The final result closely approximates the standard non-batched approach with filter_by="low_self_confidence" and return_indices_ranked_by="self_confidence".
Usage
Use batched label issue detection when your dataset contains hundreds of thousands to millions of examples and loading the full predicted probability matrix into memory is not feasible. It is also appropriate when your data is stored in memory-mapped formats (numpy mmap, Zarr, HDF5) or when you want to evaluate label quality in a streaming fashion without materializing the entire dataset.
Theoretical Basis
Incremental Threshold Estimation
The confident threshold for class k, denoted t_k, is the average predicted probability assigned to class k among examples labeled as class k.
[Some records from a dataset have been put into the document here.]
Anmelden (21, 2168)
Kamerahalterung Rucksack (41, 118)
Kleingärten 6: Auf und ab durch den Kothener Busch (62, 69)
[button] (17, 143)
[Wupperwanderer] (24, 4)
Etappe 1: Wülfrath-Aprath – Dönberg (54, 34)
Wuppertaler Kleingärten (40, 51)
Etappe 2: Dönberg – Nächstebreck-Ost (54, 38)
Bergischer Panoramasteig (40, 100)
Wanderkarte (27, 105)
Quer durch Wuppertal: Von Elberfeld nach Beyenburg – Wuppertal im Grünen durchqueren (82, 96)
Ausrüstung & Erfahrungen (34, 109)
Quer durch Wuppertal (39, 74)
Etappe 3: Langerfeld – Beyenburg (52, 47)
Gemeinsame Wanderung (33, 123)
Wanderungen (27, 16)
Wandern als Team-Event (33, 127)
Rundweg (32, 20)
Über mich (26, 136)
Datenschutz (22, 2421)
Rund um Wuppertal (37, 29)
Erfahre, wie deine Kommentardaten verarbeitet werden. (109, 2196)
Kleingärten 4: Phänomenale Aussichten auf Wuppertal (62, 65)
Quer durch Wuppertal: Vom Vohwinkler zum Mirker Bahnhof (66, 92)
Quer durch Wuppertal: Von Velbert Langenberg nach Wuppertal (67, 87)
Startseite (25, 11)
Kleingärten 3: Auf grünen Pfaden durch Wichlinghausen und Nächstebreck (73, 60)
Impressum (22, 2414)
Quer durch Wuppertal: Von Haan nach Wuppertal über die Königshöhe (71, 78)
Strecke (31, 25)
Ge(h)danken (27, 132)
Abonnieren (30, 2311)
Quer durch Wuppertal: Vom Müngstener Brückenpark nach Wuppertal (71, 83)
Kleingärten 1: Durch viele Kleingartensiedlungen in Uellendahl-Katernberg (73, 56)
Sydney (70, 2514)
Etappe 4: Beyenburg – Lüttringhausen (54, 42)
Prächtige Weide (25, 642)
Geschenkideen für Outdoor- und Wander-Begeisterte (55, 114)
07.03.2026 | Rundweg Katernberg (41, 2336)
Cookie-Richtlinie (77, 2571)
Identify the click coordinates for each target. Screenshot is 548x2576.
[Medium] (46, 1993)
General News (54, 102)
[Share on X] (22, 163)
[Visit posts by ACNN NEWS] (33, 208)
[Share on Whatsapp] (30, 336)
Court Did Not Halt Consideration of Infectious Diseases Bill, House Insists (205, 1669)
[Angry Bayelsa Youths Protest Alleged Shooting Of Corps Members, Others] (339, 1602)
In the batched approach, this is maintained as a weighted running average:
t_k = (n_k_prev * t_k_prev + n_k_batch * t_k_batch) / (n_k_prev + n_k_batch)
where n_k_prev is the number of examples of class k seen so far, t_k_prev is the current threshold estimate, n_k_batch is the count for the current batch, and t_k_batch is the threshold computed from the current batch alone. This produces an exact (not approximate) threshold as long as all data is seen once.
Label Quality Scoring
Each example receives a label quality score between 0 and 1, where lower scores indicate a higher likelihood of being mislabeled. By default, the self-confidence score is used, which is the model's predicted probability for the given label, adjusted by the confident threshold.
Issue Count Estimation
The number of label issues is estimated by counting examples that satisfy both conditions:
- The model's predicted class differs from the given label (pred_class != label).
- The predicted probability for the predicted class exceeds the confident threshold for that class (pred_prob[pred_class] >= t[pred_class]).
An optional off-diagonal calibrated estimation method applies a per-class calibration factor based on the ratio of class counts to normalization terms, improving accuracy when class distributions are imbalanced.
Multiprocessing
On Linux, the scoring and counting step can be parallelized across multiple processes using fork-based process pools. The shared data (thresholds, labels, pred_probs) is accessed via global variables that are inherited by child processes through fork semantics, avoiding data serialization overhead.